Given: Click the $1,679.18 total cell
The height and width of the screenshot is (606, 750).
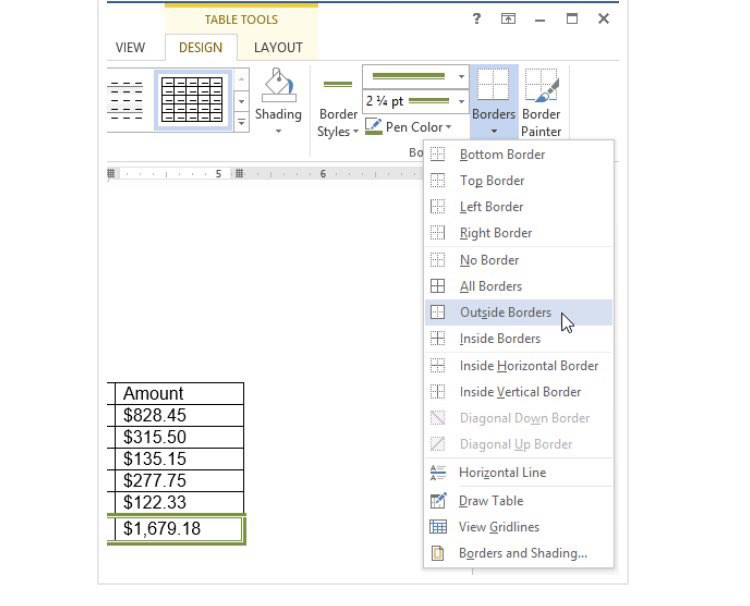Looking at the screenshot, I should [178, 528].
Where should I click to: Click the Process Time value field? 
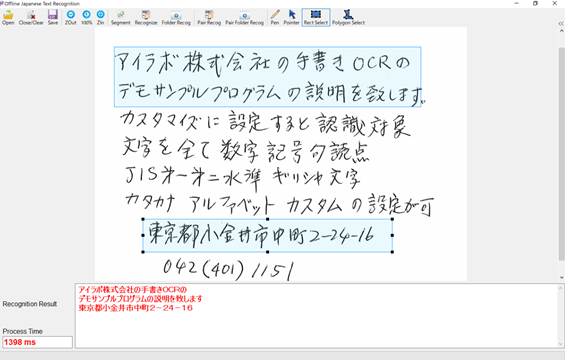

* * *

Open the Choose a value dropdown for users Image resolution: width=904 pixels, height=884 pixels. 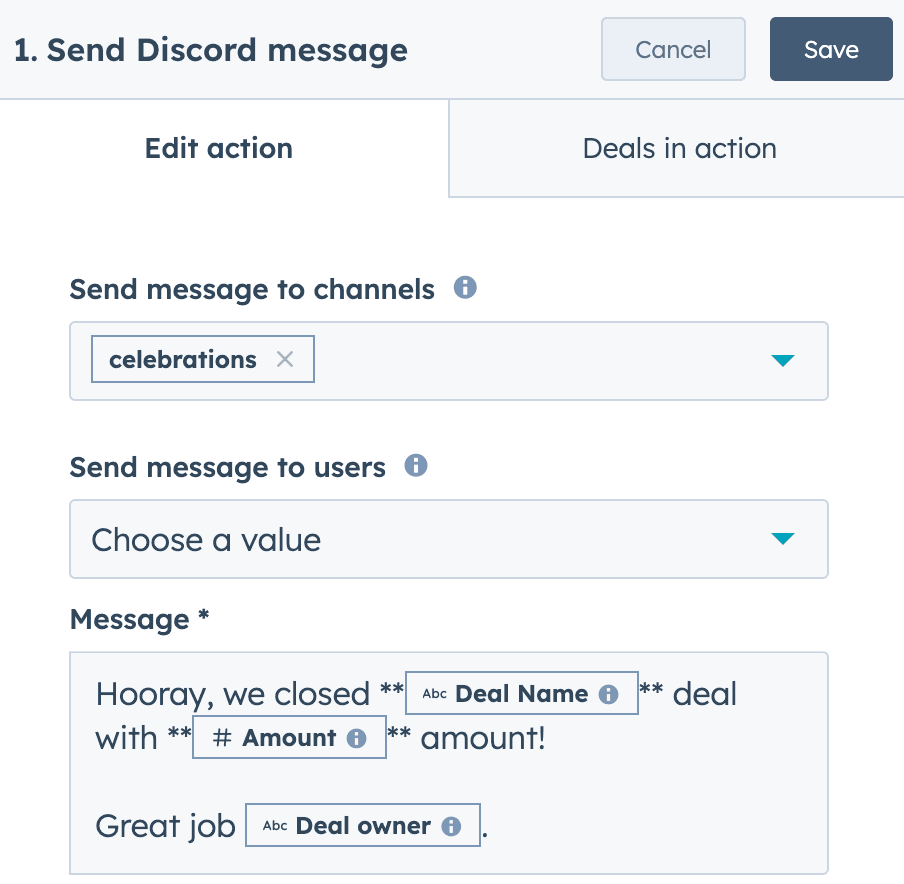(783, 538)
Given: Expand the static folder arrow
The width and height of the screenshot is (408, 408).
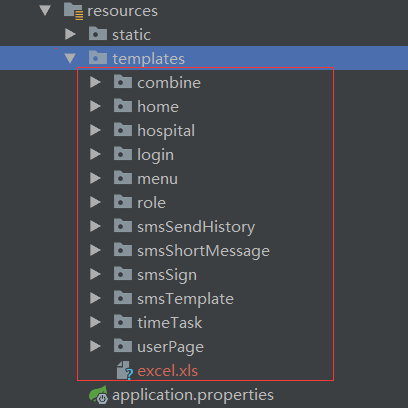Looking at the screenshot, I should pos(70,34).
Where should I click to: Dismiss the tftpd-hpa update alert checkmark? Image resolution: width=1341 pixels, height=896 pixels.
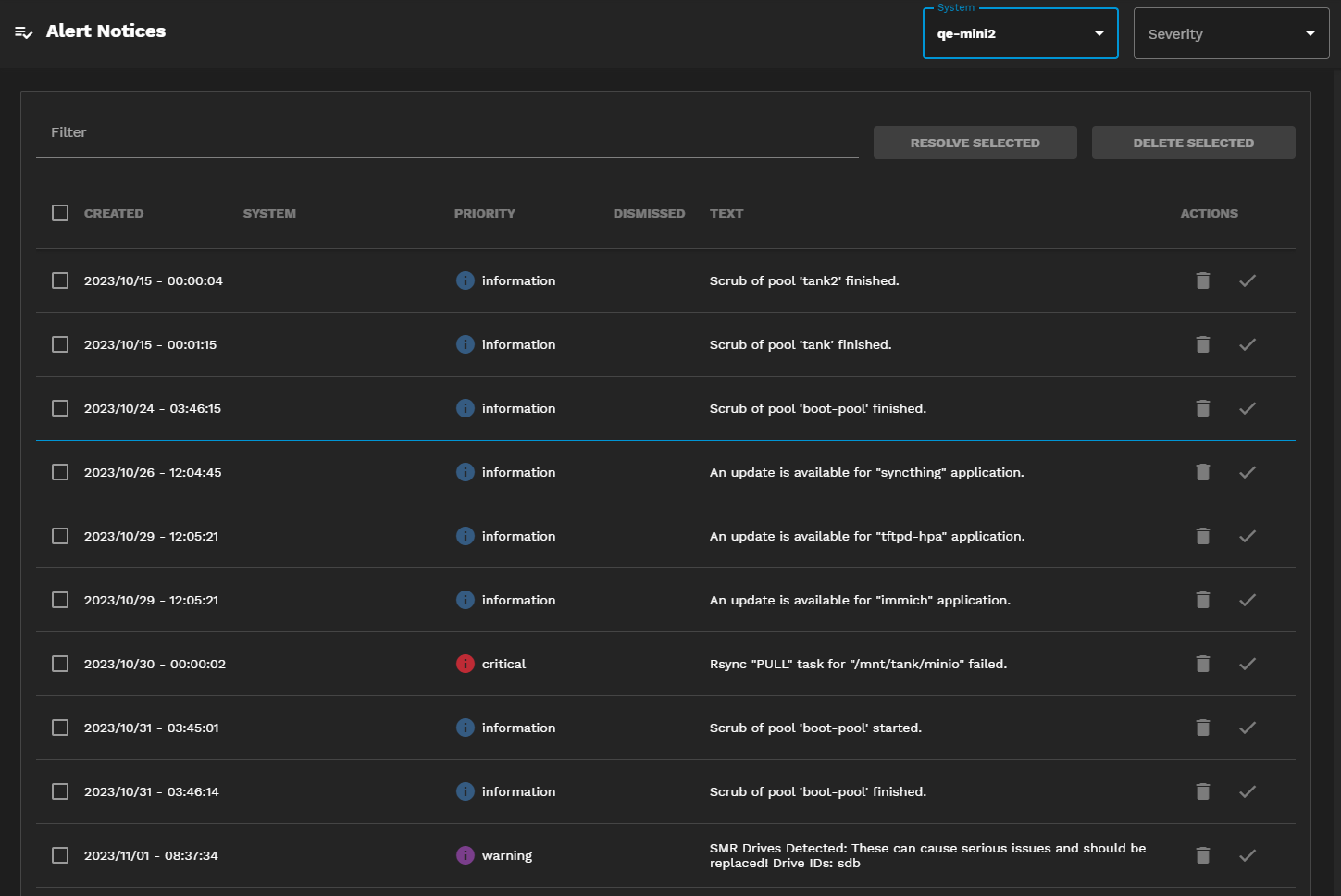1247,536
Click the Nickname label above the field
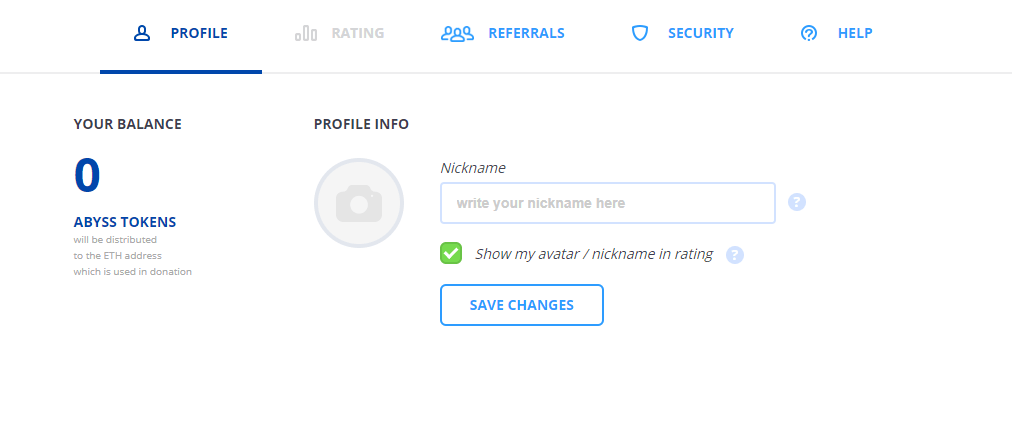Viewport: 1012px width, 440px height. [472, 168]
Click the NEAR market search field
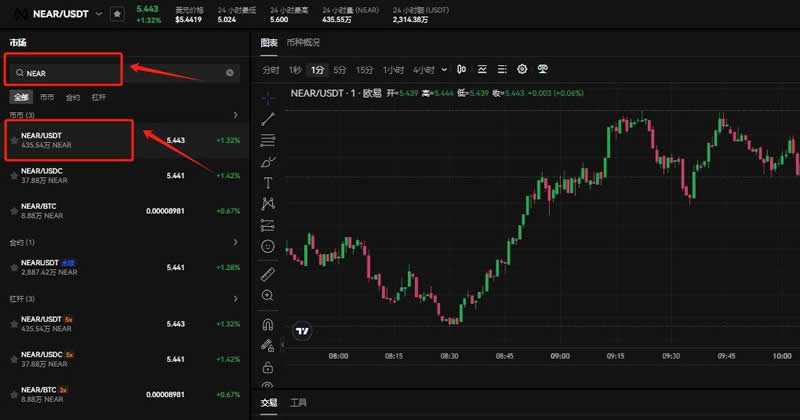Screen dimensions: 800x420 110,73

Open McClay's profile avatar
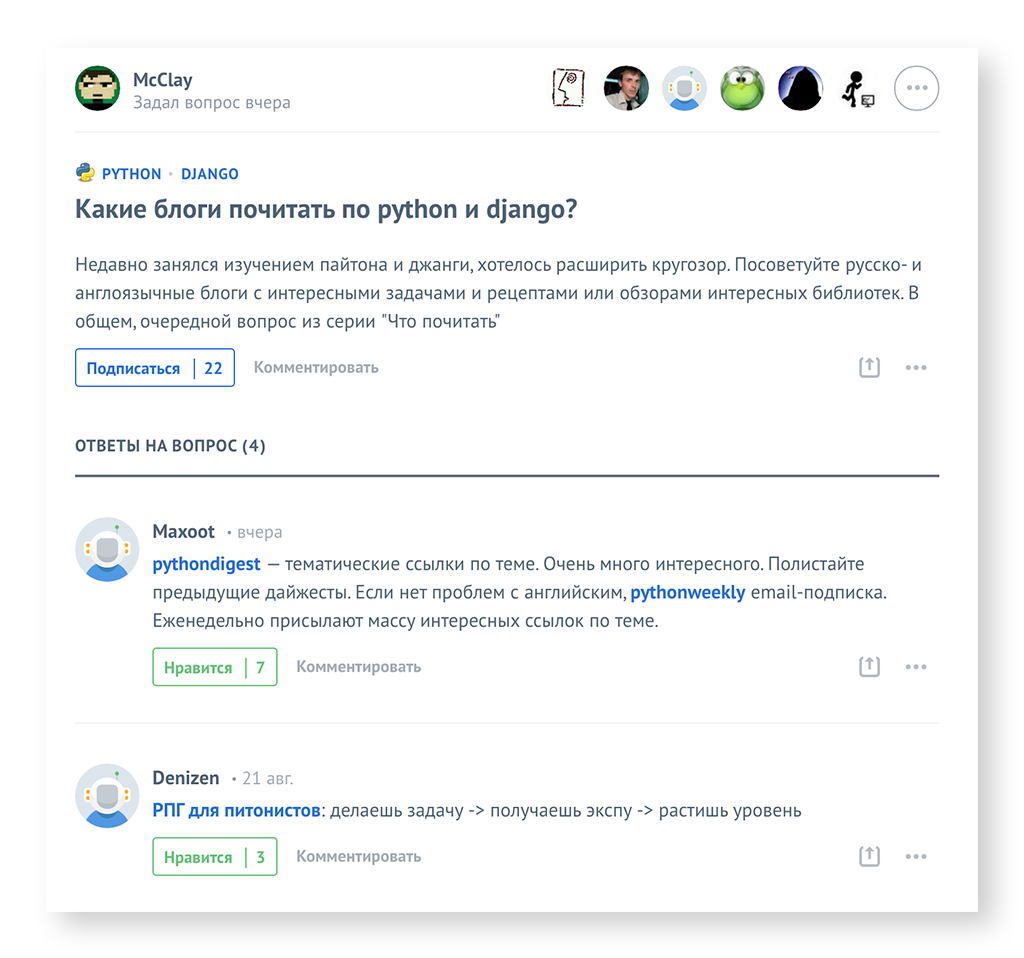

---

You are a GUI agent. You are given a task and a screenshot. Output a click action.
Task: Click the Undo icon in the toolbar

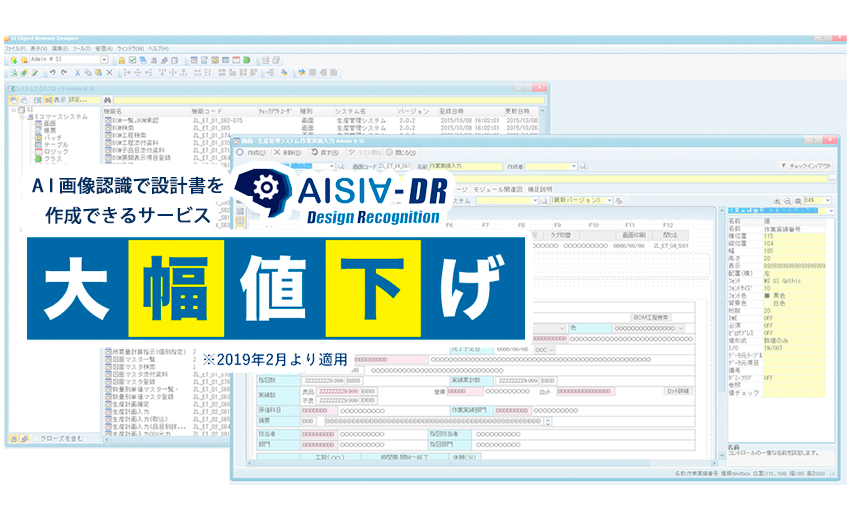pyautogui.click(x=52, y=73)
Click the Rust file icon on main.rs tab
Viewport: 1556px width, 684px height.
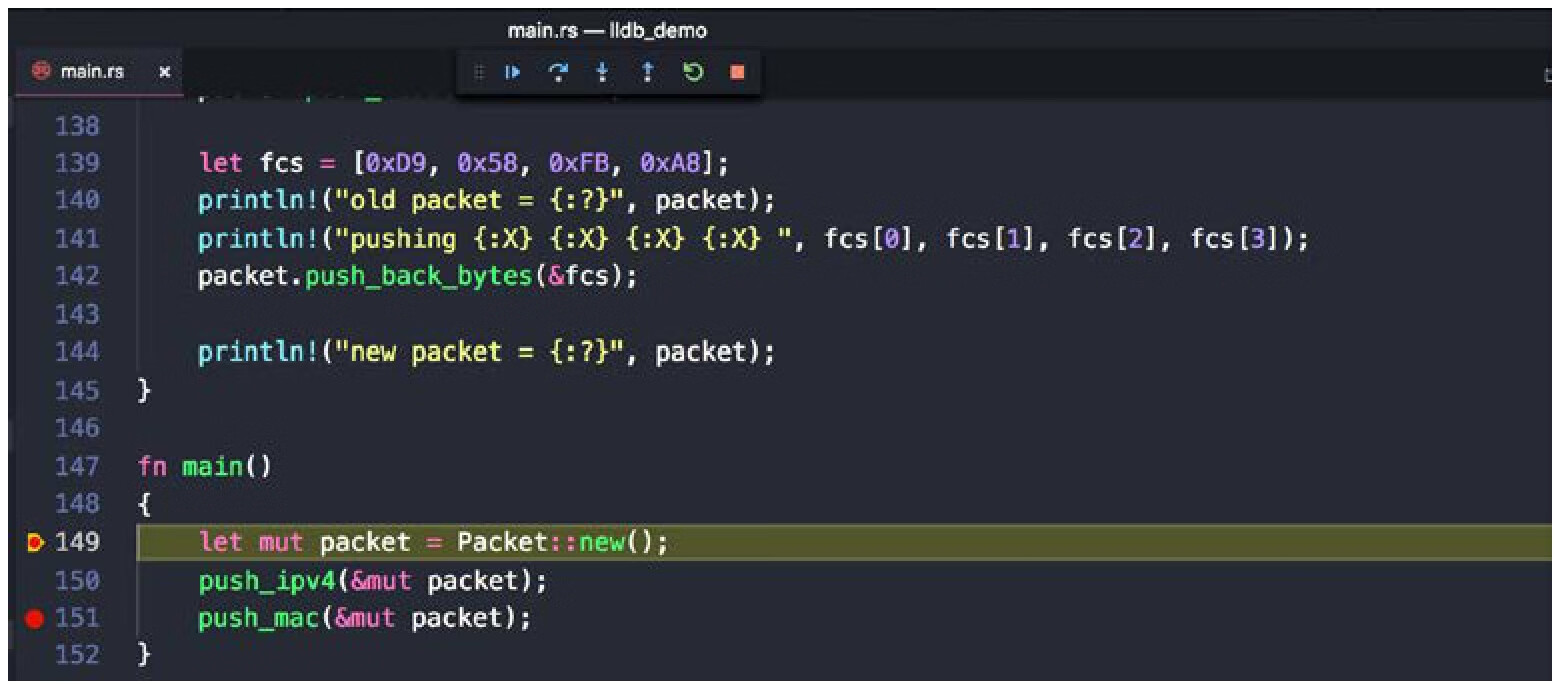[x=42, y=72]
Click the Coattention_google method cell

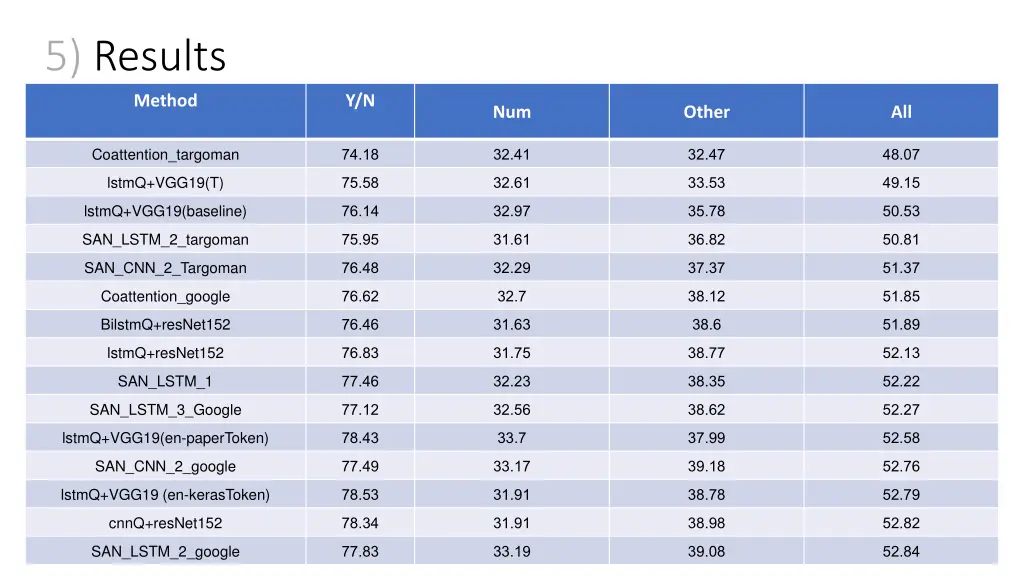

-- How to complete this task --
Among the lines of the data, which ones contain the word "cell"? Show them.

-- Written answer --
Given: Click the $1,679.18 total cell
Click the Coattention_google method cell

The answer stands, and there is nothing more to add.